Refactor the way options are provided #28

Open
multimeric opened this issue May 18, 2021 · 5 comments
Open

Refactor the way options are provided #28

multimeric opened this issue May 18, 2021 · 5 comments

Comments

@multimeric
Copy link
Contributor

toil_container version: 1.1.6
Python version: 3.9.4
Operating System: Ubuntu 20.10

Description

Currently the most useful entry point to toil_container() is the call() function of ContainerJob. Unfortunately, it uses the options dictionary, which is defined at initialization time. This means that:

a) All options have to be known before the job actually runs. This is not always true, as bind mounts might be dynamic, and even the docker/singularity choice could be changed dynamically
b) We have to actually pass options every time we instantiate a job. This is verbose and not DRY.

New feature

I propose that we:

  • Extract containerJob.call out into a static function such as containerCall(). containerCall() then takes the "options" (docker/singularity, mounts etc) as an argument, and does not rely on self.options. This resolves my first point.
  • containerJob then uses containerCall() internally for backwards-compatibility (I have no intention to use containerJob myself, though)
  • Make containerCall() pull its default options directly from the Toil config object, accessed through self.jobStore.config from any given job. These can still be overridden by arguments. This system means that, if you have --singularity enabled, all jobs will automatically use singularity (by default) without having to pass options around (my second point above)
@jsmedmar
Copy link
Contributor

jsmedmar commented May 18, 2021

This sounds fair. However, if containerCall is a static function, self will not be available.

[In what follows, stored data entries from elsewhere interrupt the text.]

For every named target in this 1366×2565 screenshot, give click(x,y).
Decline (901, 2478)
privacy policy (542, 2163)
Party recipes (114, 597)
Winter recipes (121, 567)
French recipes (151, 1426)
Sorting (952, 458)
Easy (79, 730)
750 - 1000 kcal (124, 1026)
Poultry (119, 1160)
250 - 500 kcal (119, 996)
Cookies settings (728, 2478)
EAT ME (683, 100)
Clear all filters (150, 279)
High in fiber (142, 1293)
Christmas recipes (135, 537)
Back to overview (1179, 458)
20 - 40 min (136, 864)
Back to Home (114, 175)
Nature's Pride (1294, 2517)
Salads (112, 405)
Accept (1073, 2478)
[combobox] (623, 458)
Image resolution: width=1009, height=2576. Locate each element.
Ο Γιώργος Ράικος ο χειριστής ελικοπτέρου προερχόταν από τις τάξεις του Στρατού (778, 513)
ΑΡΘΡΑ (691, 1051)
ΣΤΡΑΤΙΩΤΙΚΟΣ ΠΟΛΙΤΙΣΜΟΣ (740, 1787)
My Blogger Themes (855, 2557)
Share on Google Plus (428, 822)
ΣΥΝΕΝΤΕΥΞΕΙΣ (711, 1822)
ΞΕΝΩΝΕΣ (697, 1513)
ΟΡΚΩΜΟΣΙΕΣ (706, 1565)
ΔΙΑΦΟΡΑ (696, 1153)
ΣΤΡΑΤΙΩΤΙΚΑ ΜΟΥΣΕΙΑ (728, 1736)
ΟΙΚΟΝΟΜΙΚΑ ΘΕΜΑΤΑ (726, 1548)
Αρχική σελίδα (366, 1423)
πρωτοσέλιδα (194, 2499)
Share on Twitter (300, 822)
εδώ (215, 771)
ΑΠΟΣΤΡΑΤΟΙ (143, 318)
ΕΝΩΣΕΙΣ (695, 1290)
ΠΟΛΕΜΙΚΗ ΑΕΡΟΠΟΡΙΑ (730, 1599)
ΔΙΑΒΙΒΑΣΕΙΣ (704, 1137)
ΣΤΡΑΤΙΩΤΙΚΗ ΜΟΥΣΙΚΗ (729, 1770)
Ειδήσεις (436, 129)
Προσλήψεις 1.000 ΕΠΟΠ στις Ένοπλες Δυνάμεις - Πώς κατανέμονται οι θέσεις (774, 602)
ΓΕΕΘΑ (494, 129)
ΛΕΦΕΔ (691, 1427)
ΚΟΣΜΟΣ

If you are not planning to use containerJob, then all we really need to do is to extract the little logic in containerJob.call and put that in a single function toil_container.containers.call for example. This function could look like this:

def call(docker=None, singularity=None, working_dir=None, volumes=None, cwd=None, env=None, check_output=False):
    call_kwargs = {}

    if singularity and docker:
        raise exceptions.UsageError("use docker or singularity, not both.")

    if singularity or docker:
        call_kwargs["check_output"] = check_output

        # used for testing only
        call_kwargs["remove_tmp_dir"] = getattr(self, "_rm_tmp_dir", True)

        if working_dir:
            call_kwargs["working_dir"] = working_dir

        if volumes:
            call_kwargs["volumes"] = volumes

        if singularity:
            call_kwargs["image"] = singularity
            call_function = singularity_call
        else:
            call_kwargs["image"] = docker
            call_function = docker_call

    elif check_output:
        call_function = subprocess.check_output

    else:
        call_function = subprocess.check_call

    errors = (exceptions.ContainerError, subprocess.CalledProcessError, OSError)

    try:
        output = call_function(**call_kwargs)
    except errors as error:  # pylint: disable=catching-non-exception
        raise exceptions.SystemCallError(error)

    try:
        return output.decode()
    except AttributeError:
        return output

Then containerJob could just call that function, and you can import container.call wherever you like, passing the arguments you want.

Am I understanding this correctly?

@multimeric
Copy link
Contributor Author

Yes that's basically exactly what I want to do (and have done, in my WIP code)! I think that would be a big improvement.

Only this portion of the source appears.